=== Exercise instructions ===
(A) In the thread about the unused yield variable, which operator does the solution recommend for ignoring a value?
(B) Take the thread about the unused yield variable further, picking up after its final sentence.

=== Extracted text ===
————————
How to catch a yield in a generator without having unused variable?


I have a warning 'res' is assigned a value but never used no-unused-vars with code similar to this:

function* cancelCredit(action) {
    const res = yield call(/*Nice api call 1*/);
    const res2 =  yield call(/*Nice api call 2*/);
    // Do something with res2
    yield // something
}

How can I hide the first yield of this generator function without having unused variables, without e.g. console.log(res)?


Solution

  • You can ignore any value by using void operator on it:

    void yield call(/*Nice api call 1*/);
    

    (this is particulary usefull for eslint rule that forces all the promises to be explicitly either awaited or voided)
————————
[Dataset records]
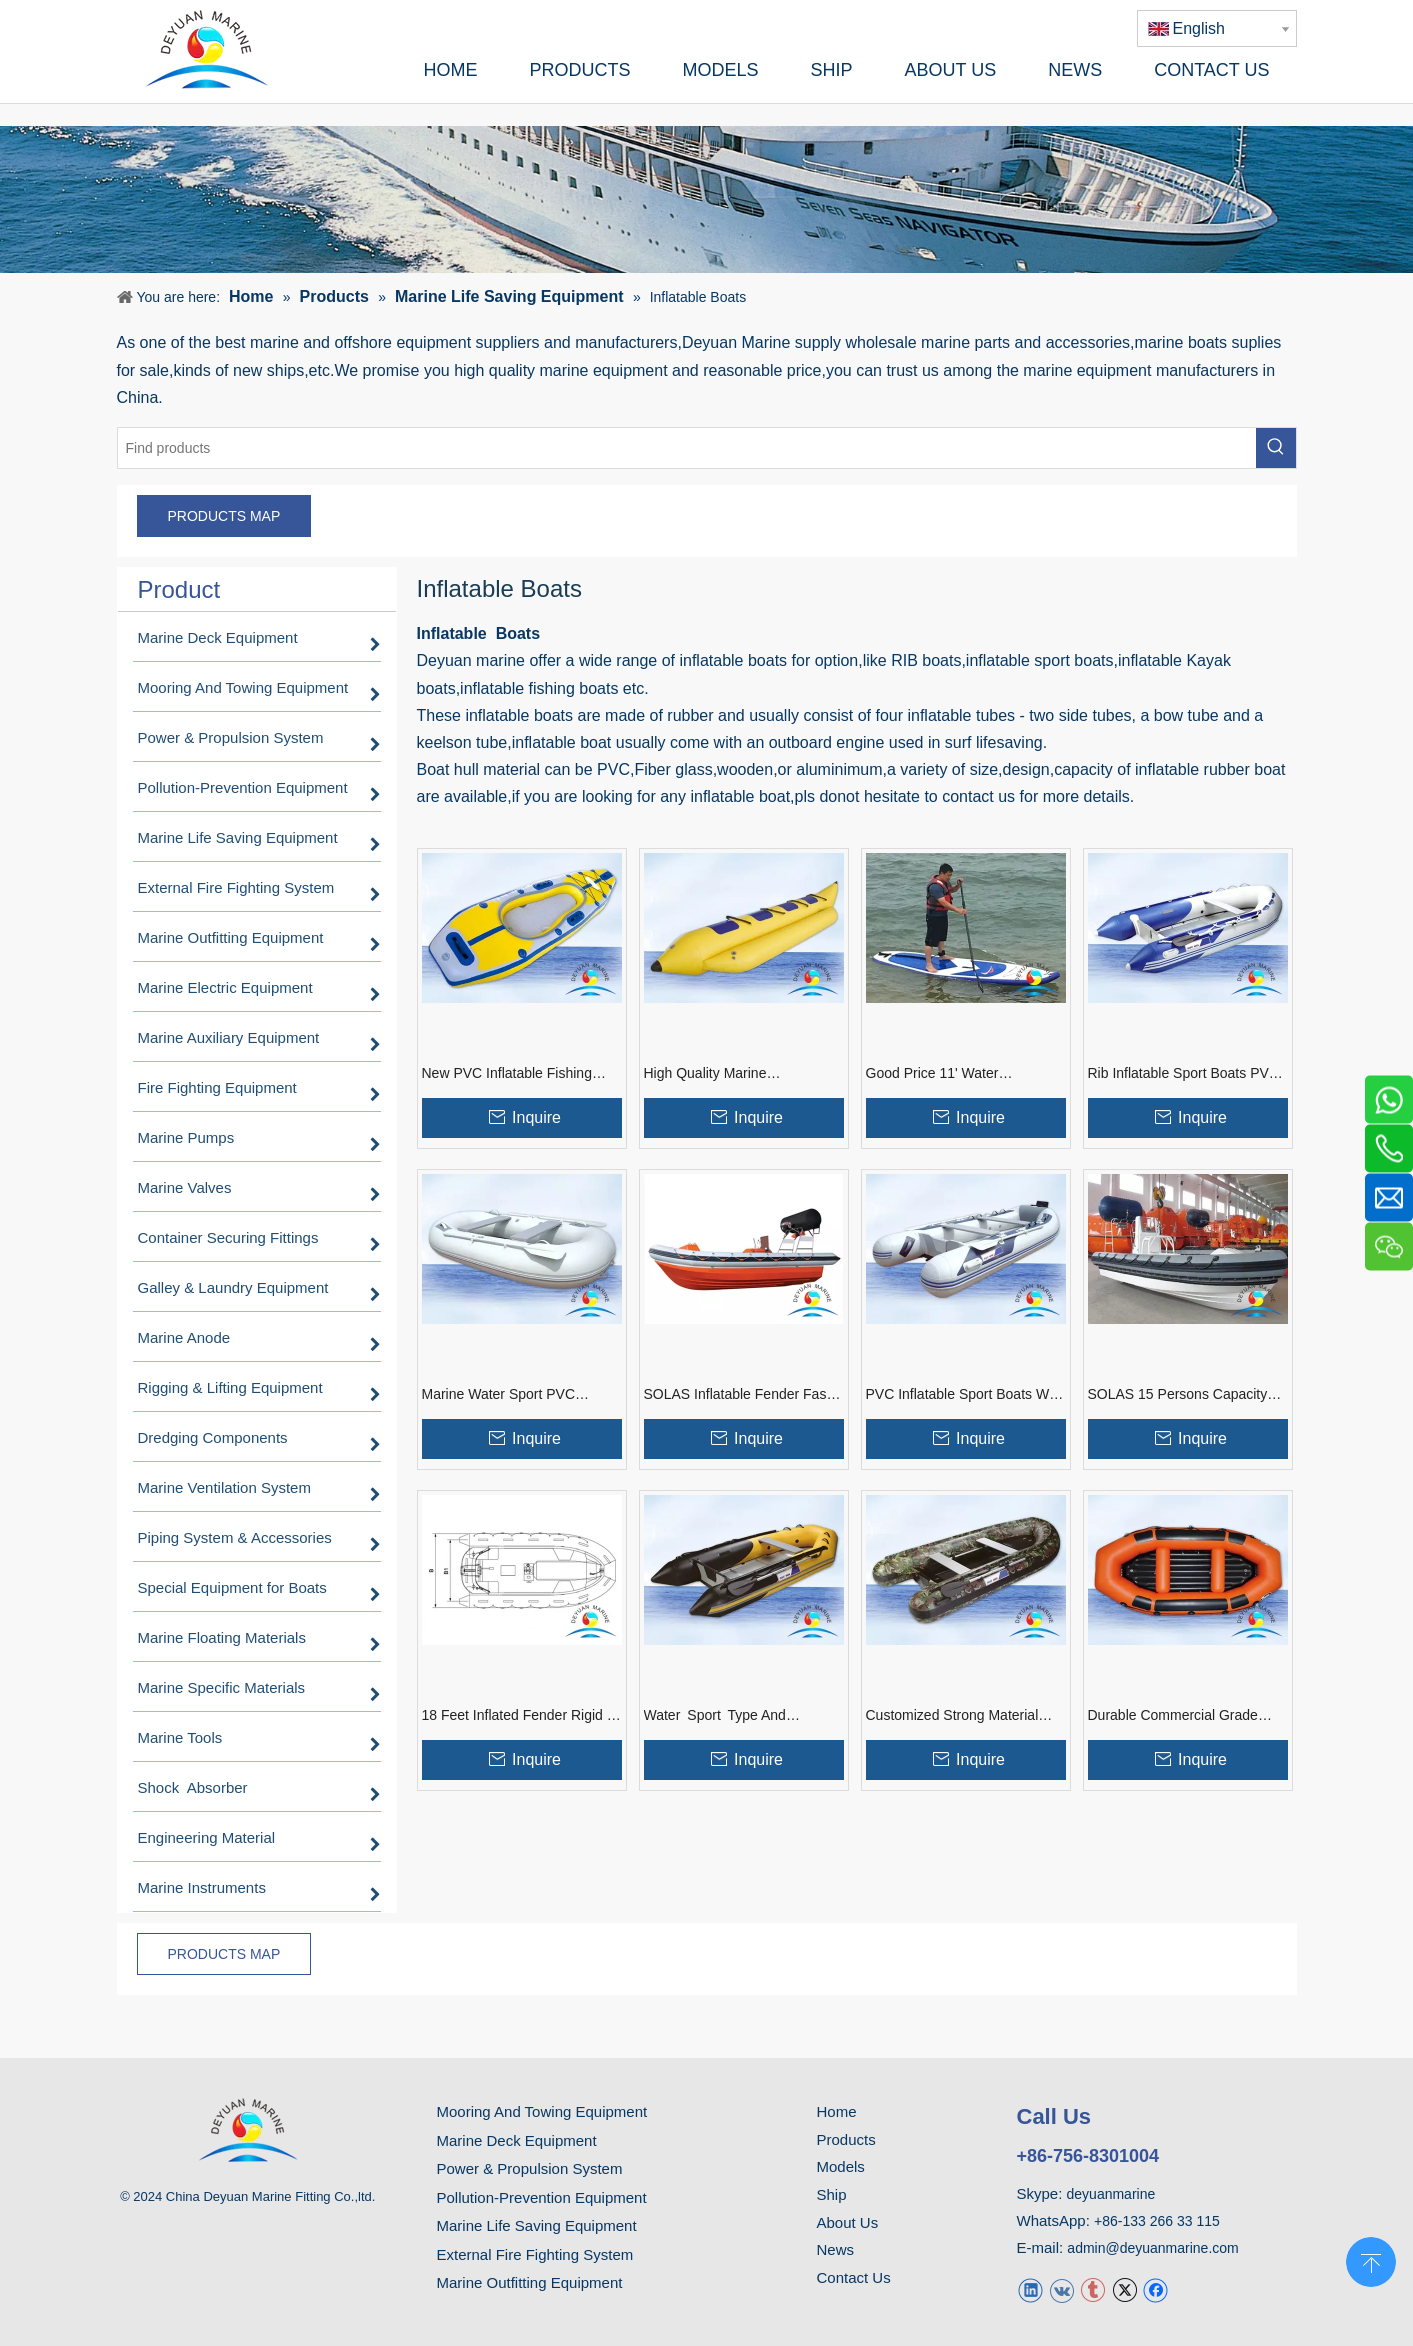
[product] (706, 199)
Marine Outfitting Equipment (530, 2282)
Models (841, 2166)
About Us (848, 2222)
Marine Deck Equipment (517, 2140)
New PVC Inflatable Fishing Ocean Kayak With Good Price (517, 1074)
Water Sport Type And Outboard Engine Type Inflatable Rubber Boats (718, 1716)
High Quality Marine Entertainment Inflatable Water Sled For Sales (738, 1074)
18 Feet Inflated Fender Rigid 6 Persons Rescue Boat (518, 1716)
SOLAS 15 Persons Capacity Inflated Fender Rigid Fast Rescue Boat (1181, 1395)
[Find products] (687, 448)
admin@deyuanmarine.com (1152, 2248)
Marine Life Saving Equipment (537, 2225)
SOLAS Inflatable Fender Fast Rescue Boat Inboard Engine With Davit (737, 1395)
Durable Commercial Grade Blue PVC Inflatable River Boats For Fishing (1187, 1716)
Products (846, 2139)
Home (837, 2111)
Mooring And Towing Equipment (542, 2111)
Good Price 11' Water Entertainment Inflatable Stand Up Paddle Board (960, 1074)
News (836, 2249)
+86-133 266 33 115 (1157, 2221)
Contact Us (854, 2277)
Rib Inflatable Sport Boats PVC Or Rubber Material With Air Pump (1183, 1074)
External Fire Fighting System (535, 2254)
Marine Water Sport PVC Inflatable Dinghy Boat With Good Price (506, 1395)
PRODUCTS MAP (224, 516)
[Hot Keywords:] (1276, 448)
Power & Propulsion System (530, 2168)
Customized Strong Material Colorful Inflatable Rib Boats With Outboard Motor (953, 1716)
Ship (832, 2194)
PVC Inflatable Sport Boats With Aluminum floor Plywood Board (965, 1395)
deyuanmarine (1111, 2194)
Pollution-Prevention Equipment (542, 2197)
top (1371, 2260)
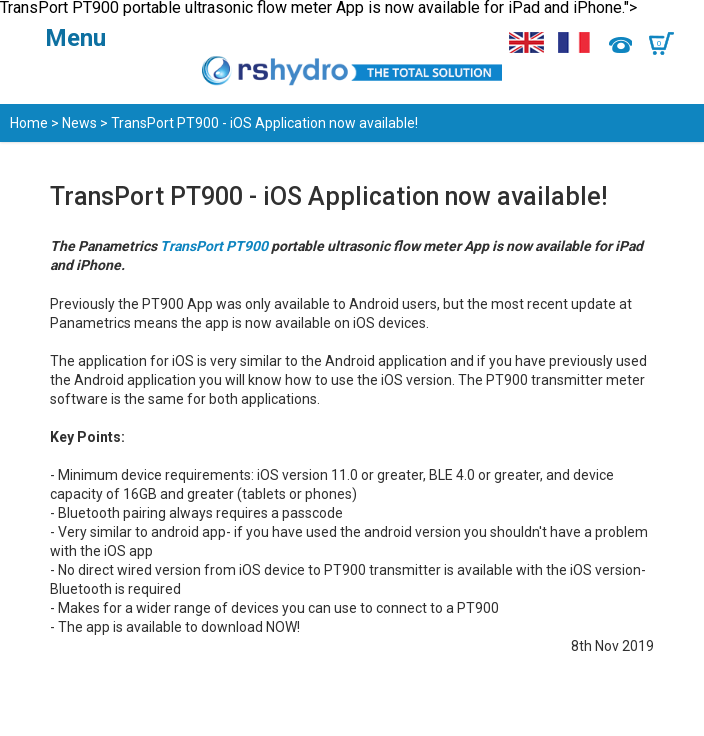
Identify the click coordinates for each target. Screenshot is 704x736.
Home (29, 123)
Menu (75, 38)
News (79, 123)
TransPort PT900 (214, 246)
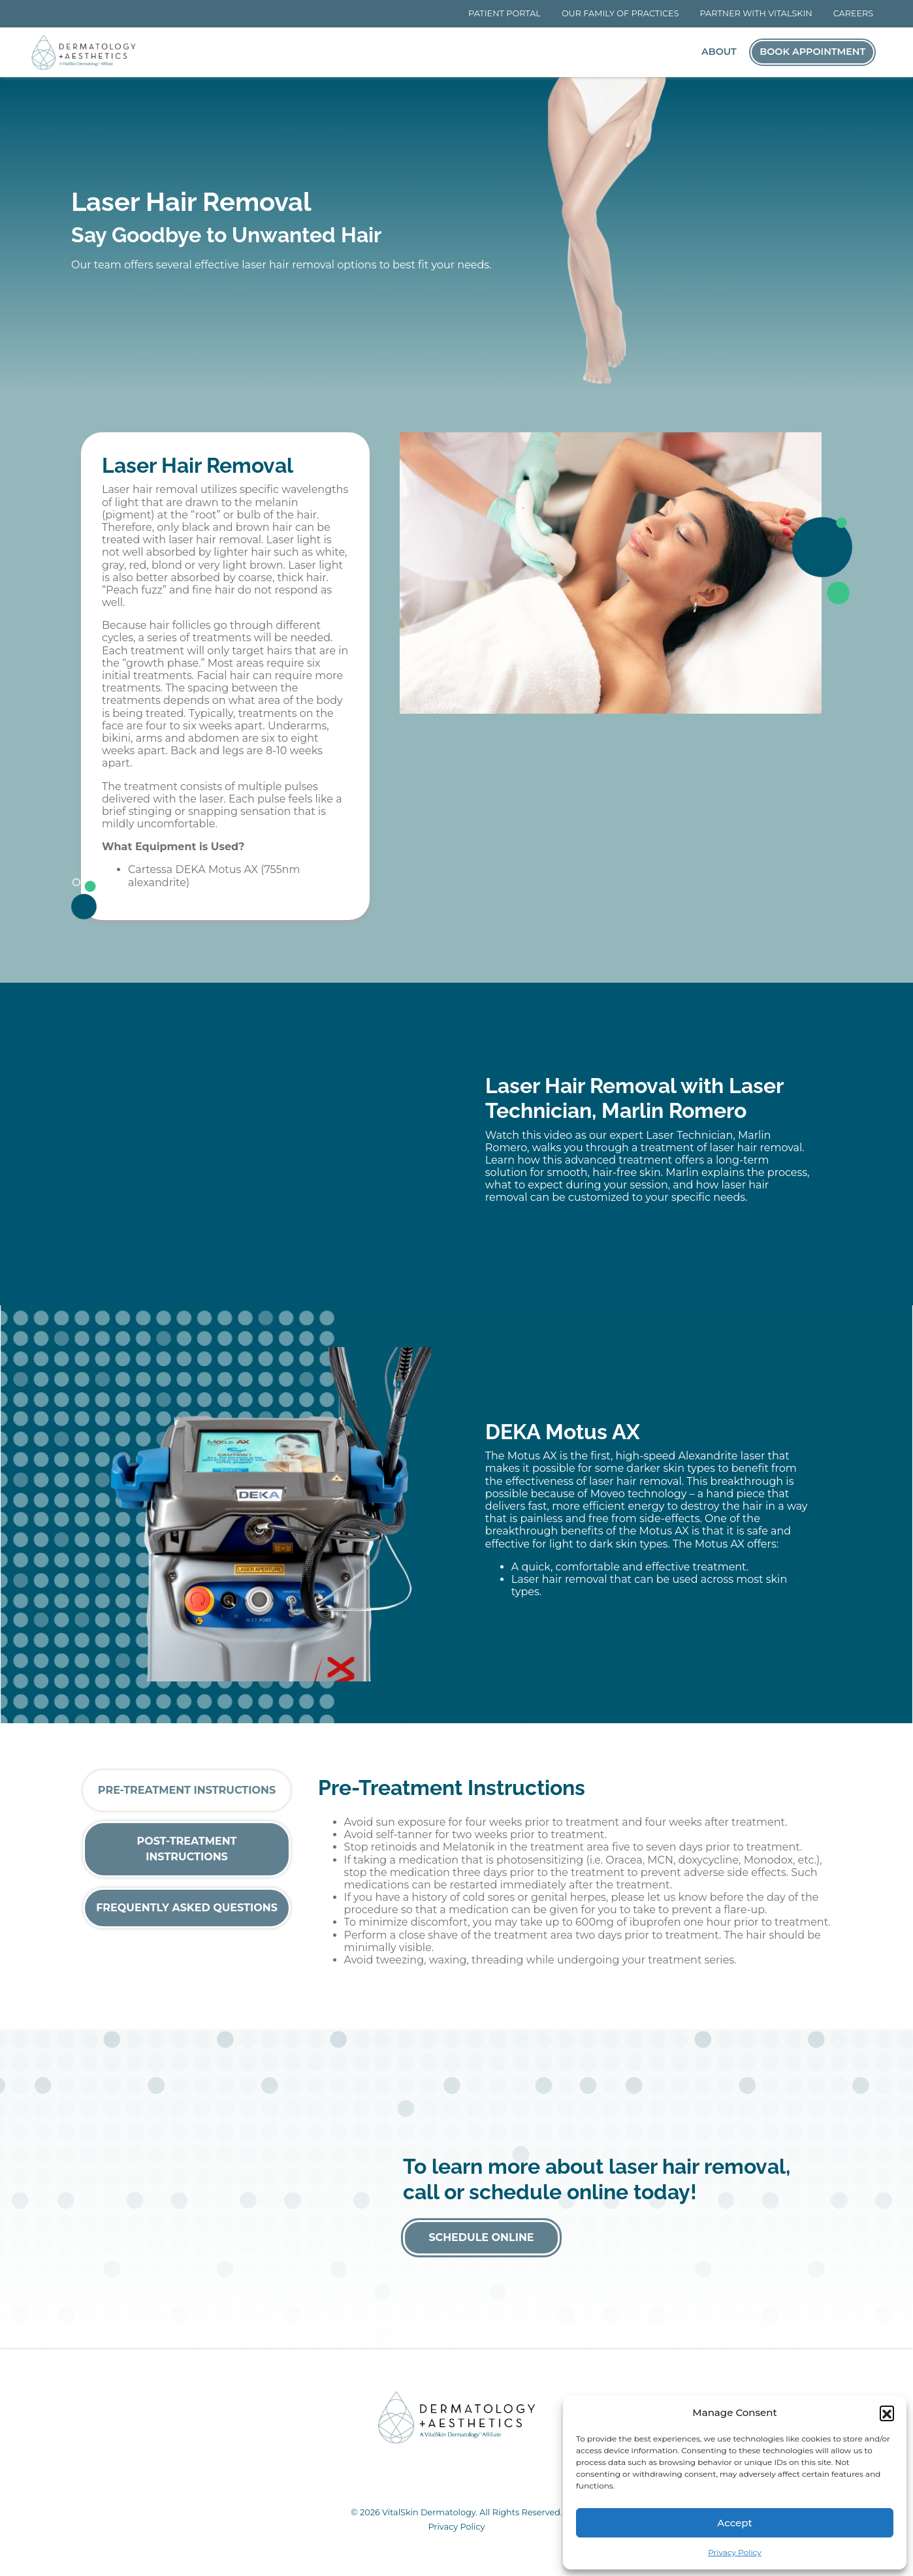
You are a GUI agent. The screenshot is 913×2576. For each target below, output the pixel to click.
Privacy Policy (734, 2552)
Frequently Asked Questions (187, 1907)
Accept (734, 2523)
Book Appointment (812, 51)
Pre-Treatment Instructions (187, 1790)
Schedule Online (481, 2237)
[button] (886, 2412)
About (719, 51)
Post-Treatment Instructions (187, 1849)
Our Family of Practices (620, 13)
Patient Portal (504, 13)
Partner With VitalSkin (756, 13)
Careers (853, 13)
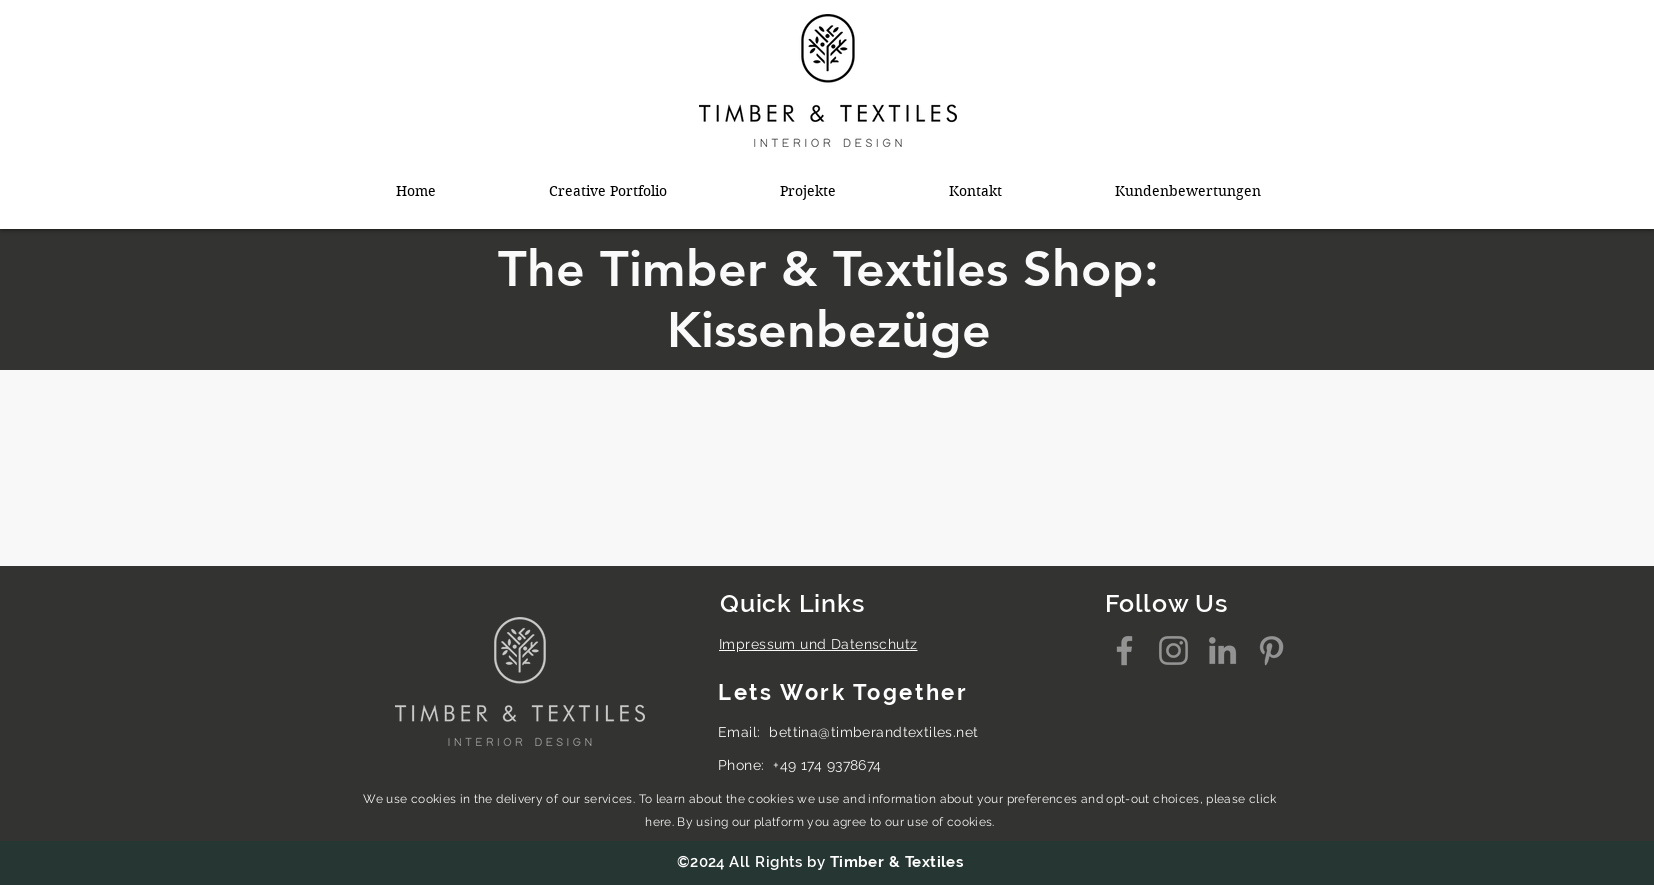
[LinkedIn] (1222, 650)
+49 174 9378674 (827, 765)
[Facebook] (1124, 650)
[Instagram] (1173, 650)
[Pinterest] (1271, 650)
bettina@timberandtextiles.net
————————
=== Results ===
(A) The void operator.

(B)
    However, your case is not one of 2.5 cases where you have to void it - you can just ignore the value, it's allowed

    yield call(/*Nice api call 1*/);
    

    https://developer.mozilla.org/en-US/docs/Web/JavaScript/Reference/Operators/yield

    Syntax

    yield
    yield expression
    

    Parameters expression Optional The value to yield from the generator function via the iterator protocol. If omitted, undefined is yielded.

    Return value Returns the optional value passed to the generator's next() method to resume its execution.

    Note: This means next() is asymmetric: it always sends a value to the currently suspended yield, but returns the operand of the next yield. The argument passed to the first next() call cannot be retrieved because there's no currently suspended yield.